AIM OF THE EXERCISE: Among the records that follow, find each line holding the word "page" and copy it.
(STUDY MATERIAL)
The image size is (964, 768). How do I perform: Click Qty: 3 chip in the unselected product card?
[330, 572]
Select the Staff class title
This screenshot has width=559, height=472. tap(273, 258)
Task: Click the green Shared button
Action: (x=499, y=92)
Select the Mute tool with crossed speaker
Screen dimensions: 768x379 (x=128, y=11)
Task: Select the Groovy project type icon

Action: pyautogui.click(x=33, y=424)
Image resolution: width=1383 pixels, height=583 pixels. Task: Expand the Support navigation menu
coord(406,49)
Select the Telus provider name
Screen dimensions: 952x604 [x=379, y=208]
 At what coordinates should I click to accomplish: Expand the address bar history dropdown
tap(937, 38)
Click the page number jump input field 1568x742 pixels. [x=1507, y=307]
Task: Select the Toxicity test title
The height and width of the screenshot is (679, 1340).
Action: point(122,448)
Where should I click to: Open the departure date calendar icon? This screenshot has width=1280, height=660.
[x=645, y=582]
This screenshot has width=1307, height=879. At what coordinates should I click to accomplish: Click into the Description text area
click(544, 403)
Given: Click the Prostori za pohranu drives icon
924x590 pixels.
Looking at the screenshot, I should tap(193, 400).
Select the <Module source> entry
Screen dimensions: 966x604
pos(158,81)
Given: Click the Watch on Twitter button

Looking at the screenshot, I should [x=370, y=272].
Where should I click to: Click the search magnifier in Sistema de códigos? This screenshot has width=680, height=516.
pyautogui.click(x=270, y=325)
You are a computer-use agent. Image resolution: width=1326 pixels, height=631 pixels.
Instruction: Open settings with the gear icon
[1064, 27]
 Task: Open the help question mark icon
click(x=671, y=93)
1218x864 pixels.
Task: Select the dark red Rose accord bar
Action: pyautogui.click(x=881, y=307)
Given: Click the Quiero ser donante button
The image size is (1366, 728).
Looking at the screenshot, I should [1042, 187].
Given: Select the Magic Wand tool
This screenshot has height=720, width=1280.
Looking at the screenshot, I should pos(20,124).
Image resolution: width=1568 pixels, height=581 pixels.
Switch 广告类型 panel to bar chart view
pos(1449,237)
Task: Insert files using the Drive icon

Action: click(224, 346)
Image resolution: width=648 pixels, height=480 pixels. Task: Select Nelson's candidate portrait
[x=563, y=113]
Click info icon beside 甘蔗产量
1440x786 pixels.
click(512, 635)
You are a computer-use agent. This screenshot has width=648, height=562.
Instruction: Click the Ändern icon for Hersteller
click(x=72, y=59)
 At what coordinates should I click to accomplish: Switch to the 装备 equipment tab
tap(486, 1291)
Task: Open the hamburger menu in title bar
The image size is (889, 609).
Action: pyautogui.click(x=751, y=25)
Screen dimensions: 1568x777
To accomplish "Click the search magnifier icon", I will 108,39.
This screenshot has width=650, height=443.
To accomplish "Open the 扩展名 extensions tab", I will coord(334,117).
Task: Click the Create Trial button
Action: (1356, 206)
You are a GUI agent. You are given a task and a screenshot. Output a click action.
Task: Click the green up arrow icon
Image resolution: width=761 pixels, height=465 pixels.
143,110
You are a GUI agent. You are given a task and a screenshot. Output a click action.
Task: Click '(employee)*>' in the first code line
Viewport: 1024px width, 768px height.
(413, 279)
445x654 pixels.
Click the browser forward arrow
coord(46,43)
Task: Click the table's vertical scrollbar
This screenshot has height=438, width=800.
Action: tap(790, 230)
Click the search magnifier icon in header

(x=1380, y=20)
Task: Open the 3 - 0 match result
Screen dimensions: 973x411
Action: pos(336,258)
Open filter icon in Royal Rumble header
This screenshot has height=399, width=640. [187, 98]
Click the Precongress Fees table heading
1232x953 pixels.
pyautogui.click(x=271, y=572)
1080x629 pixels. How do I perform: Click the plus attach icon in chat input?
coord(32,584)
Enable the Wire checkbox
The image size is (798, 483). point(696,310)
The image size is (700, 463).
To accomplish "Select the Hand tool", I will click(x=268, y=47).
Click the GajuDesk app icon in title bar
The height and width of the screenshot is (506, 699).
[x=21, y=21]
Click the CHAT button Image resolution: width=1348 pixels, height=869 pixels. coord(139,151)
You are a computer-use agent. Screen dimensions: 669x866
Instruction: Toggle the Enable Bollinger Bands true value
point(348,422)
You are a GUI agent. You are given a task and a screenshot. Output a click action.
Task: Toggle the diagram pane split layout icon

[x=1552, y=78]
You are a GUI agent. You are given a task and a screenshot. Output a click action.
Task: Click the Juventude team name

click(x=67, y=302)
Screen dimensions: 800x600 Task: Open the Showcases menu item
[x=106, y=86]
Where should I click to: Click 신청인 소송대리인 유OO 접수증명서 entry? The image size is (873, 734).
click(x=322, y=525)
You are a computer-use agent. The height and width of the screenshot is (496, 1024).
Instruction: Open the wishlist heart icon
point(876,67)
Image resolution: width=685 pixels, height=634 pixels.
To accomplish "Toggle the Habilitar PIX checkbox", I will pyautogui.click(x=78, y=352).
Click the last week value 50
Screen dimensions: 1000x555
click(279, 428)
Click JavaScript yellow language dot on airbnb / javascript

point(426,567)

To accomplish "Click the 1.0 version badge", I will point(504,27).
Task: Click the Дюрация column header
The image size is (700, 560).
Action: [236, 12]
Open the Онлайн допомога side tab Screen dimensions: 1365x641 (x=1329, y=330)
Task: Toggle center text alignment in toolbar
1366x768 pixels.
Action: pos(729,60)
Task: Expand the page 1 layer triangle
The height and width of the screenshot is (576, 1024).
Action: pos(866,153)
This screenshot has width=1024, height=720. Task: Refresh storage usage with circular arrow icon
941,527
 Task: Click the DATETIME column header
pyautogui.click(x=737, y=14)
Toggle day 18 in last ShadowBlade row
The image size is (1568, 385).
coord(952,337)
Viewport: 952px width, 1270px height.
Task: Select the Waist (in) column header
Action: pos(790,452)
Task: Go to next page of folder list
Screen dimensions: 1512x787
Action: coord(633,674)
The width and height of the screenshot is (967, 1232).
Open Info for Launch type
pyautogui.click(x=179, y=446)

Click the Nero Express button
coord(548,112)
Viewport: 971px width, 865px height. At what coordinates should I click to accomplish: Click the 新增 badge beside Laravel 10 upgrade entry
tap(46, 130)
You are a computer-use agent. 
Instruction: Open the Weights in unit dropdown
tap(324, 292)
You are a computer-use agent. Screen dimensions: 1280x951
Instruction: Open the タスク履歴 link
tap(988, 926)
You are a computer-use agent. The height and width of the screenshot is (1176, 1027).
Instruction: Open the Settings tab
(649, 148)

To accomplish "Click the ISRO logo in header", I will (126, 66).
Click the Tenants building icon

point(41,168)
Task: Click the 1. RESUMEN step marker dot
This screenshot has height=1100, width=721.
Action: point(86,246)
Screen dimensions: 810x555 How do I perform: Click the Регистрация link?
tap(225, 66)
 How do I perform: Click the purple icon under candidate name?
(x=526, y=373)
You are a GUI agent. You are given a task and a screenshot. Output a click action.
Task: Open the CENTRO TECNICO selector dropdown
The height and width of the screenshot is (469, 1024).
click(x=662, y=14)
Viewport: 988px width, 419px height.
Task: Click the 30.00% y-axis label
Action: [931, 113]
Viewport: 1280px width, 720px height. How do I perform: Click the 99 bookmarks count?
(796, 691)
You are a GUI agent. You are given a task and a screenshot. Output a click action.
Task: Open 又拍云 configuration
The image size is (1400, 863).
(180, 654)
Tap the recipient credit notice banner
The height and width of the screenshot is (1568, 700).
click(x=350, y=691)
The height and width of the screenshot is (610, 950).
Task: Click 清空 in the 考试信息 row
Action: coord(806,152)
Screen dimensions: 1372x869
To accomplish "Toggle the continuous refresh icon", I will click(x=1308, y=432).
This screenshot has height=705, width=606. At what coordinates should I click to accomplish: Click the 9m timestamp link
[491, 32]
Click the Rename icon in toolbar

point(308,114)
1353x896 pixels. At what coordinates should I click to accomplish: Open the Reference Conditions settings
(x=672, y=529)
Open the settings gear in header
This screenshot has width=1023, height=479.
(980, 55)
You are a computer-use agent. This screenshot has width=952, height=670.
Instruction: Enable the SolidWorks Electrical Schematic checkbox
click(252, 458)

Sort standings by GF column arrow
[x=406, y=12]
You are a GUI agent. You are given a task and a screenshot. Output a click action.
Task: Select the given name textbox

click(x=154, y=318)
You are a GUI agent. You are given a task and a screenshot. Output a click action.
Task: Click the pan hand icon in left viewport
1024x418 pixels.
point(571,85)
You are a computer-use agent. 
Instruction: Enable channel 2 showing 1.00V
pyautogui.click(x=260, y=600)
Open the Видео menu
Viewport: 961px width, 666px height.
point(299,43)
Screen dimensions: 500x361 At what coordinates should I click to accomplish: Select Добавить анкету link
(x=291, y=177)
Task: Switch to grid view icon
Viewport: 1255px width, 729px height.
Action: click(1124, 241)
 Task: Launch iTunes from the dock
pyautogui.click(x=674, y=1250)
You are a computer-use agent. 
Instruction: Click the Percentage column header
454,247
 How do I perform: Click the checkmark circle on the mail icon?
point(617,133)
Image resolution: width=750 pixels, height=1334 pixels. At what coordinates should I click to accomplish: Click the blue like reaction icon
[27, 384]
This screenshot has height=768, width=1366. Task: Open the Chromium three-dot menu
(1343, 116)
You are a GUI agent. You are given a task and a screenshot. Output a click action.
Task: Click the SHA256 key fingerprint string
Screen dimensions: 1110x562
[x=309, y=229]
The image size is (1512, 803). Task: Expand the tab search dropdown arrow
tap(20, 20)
(End STUDY MATERIAL)
ANSWER SECTION:
Click the page number jump input field 1568x742 pixels. [x=1507, y=307]
Task: Expand the page 1 layer triangle
Task: Go to next page of folder list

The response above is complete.